Circulation à Bamako : le désordre collectif

Circulation à Bamako : le désordre collectif

 

La circulation routière dans la capitale malienne est caractérisée au quotidien par l’impatience des usagers d’une part, le manque de tolérance et l’incivisme caractérisé d’autre part, le tout exacerbé par une insuffisance d’infrastructures routières. Circuler en cette période de fête donne l’impression d’une chienlit, où chacun apporte sa contribution dans le patauge.

Pour se frayer du chemin, « Sotrama », taximen et motocyclistes s’adonnent à une véritable foire d’empoigne. La course effrénée pour avoir le premier passage sans aucun respect du code de la route mettant à nu le bon sens et le respect de l’autre.

« J’ai l’impression qu’ils n’ont jamais fait les mêmes auto-écoles que nous. Les feux tricolores sont ignorés. Les chauffeurs conduisent n’importe comment et n’importe où », s’indigne Moussa Coulibaly, assis dans un son grin de Faladiè au bord de la route.

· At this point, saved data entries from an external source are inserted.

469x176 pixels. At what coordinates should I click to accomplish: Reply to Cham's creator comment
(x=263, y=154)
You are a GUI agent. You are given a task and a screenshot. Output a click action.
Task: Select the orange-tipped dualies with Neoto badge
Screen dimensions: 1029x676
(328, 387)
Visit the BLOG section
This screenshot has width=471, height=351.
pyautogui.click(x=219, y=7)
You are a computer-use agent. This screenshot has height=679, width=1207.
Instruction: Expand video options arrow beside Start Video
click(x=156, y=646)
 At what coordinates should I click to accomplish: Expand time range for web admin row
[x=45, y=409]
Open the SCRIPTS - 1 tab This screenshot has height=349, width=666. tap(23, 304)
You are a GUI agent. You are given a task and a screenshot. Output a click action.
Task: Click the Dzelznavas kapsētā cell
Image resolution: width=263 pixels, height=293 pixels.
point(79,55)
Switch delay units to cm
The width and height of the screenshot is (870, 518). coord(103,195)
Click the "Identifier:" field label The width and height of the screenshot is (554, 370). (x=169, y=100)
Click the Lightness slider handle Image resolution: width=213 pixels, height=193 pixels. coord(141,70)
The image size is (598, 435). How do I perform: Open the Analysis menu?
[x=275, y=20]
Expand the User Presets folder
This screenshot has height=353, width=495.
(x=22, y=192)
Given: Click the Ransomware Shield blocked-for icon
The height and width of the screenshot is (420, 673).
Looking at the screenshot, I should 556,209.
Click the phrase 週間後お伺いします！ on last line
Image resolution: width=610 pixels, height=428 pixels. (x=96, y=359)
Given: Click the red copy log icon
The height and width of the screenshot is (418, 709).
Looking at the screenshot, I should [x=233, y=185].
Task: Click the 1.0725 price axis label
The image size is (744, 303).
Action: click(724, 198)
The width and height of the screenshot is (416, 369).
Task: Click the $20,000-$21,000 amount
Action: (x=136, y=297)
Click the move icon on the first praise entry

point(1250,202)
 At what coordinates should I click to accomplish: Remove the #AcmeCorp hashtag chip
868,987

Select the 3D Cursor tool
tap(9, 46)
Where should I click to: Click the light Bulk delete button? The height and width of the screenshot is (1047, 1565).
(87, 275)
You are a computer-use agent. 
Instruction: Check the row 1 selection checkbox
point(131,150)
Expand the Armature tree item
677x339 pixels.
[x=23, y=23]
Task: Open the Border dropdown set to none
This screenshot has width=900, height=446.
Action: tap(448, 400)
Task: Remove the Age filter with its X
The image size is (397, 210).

Pour beaucoup d’observateurs, la circulation de Bamako reflète, dans bien des cas, le caractère intrinsèque de la population malienne en général. Des altercations précédées d’injures, des constats de policiers en pleine circulation. A cela, s’ajoutent des gros porteurs défaillants qui bloquent toute une circulation à des heures de pointes et des tricycles qui débordent partout, dont les chauffeurs connaissent à peine les codes de la route. Le tout, sous un soleil ardent accompagné d’une chaleur de plomb en cette période de ramadan où les nerfs sont à leur limite.

« Ce matin j’ai dû garer ma voiture à Banankabougou en quittant Yirimadio pour Badalabougou. J’ai fait appel à un moto taxi pour être un peu plus rapide mais c’était aussi la catastrophe. Le motocycliste qui me conduisait était très souvent obligé de fouler les codes de la route pour arriver à destination. Nous avons mis plus d’une heure », explique Karim Dembélé.

C’est vraiment du gros n’importe quoi à tous les niveaux. Et tous les acteurs sont ainsi interpelés pour assainir la circulation routière dans la capitale.